RECORDS FOR PROCESSING =>

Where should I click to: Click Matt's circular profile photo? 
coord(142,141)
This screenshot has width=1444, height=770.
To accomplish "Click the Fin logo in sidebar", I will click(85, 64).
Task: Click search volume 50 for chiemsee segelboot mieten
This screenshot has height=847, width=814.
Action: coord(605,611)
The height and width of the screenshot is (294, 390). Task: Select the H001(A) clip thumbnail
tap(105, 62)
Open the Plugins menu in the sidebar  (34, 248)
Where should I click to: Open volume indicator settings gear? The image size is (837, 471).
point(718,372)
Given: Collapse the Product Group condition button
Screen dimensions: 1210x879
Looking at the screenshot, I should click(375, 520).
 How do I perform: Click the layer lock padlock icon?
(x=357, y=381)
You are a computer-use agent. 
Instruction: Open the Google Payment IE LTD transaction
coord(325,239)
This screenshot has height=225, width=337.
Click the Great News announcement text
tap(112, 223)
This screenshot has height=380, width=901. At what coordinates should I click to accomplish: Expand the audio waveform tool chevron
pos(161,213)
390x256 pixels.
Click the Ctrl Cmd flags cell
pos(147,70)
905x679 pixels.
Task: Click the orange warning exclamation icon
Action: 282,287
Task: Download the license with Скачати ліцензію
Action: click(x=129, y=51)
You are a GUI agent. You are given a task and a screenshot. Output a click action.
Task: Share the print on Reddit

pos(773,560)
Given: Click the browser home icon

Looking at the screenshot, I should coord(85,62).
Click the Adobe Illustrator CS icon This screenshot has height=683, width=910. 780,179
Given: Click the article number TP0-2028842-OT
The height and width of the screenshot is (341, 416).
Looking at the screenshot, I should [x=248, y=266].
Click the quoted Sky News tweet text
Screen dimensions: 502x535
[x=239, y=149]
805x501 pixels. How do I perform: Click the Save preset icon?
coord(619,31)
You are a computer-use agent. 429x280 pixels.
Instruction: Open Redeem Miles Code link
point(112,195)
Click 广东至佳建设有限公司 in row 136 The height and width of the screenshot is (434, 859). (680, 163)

WORK ITEM => Copy every line above that holds the word "computer".

RESPONSE =>
You are a computer-use agent. 
You are a computer-use agent. 429x280 pixels.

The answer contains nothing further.